Тогда на помощь пришел психолог с вопросником, и в конце концов заключенный вынужден был признать, что был околдован дьяволом. Раскаяние было первым шагом к свободе. Искусно разыграв признание, многие надеялись освободиться и начать все сначала. Но теперь они уже попадут под надзор тайной полиции, у которой длинная память: в феврале она навестила даже белых социалистов периода тридцатых годов и второй мировой войны, людей, которые давно уже отошли от политики и стали богатыми предпринимателями, — она это сделала для того, чтобы те не подумали, что их забыли.
Месяца через два Стенли и некоторые другие были выпущены на свободу. Их сочли безопасными и недостойными внимания закрытого трибунала. Автобус, на котором их увезли, сделал большой круг, прежде чем направиться в Хайфилд, — таким образом, никто не заметил, что они приехали прямо из Кентакки. Ни о причине своего ареста, ни о причине освобождения Стенли так никогда и не узнал. Конгресс был распущен, африканская оппозиция объявлена вне закона. Сэр Рой заявил: «Экстремистам, сторонникам крайних мер, которые несут всю ответственность за чрезвычайное положение в стране, вряд ли удастся прервать нашу работу по созданию настоящего партнерства между расами».

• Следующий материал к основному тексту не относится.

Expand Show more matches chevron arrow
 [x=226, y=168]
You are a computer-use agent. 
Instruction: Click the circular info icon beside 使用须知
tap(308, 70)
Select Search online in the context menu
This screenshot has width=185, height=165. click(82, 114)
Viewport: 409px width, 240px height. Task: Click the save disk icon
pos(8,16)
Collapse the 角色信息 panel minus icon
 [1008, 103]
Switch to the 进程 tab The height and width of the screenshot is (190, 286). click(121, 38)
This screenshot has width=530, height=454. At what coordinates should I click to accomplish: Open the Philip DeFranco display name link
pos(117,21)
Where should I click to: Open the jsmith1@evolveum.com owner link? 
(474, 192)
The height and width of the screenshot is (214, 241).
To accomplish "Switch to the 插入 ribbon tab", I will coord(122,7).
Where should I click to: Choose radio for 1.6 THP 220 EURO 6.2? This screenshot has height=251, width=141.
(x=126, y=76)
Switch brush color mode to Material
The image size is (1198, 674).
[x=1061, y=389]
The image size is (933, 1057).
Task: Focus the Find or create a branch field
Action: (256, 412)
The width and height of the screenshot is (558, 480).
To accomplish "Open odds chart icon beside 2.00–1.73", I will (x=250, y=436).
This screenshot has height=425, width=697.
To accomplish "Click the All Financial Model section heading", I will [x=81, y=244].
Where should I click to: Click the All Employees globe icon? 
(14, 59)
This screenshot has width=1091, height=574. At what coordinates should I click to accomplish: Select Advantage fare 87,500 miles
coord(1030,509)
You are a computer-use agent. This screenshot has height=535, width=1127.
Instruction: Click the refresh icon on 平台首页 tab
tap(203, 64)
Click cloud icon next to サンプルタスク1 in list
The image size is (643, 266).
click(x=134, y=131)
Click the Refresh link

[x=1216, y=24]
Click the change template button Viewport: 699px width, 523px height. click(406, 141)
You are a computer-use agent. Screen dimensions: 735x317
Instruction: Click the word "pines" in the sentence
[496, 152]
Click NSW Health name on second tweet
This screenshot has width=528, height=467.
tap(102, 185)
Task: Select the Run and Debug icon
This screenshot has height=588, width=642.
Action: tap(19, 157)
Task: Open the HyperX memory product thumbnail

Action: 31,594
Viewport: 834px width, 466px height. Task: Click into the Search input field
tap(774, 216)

Я спросил жену Стенли, как она провела все это время. Первые пять дней она ничего не знала о муже. Потом в локации появился какой-то вежливый чиновник и сказал, что правительство позаботится о ней. Она стала получать по 30 крон в неделю, за что должна была восхвалять доброту правительства перед мужем, когда тот вернется.
Этих денег не хватало даже на оплату квартиры. Она хотела устроиться на работу, но не на кого было оставить ребенка. В конце концов она заболела. Так никто и не смог сказать ей, вернется ли Стенли раньше чем через пять лет.
Ее соседки находились в таком же положении. Многие из них уже давно не виделись с мужьями, ведь Кентакки находится в пятидесяти километрах от них. Одни не имели денег, чтобы поехать туда, другие не решались отпрашиваться с работы — ведь надо было объяснить причину. (Когда одна женщина из «Христианского движения» ходила по домам, многие боялись говорить о себе— они думали, что она из тайной полиции.)
Теперь Стенли вернулся, и жена весело хлопотала у плиты. Окно, разбитое полицией, так и не вставлено; не вернули ему и документов, конфискованных при обыске, — свидетельство об образовании, шоферские права и другие.
— Давайте лучше поедем куда-нибудь, — неожиданно сказал Стенли. — Могут появиться сыщики.
Он рассказал, что Си-Ай-Ди, уголовная полиция, повсюду имеет сыщиков: белых — на собраниях белых, черных — на сходках черных. Последнее время многих часто арестовывают и держат неделю, подозревая их в принадлежности к Конгрессу, а затем отпускают безо всякого извинения, хотя после этого люди становятся безработными. Причина же очень простая — шпики в надежде на вознаграждение извращают самые невинные высказывания.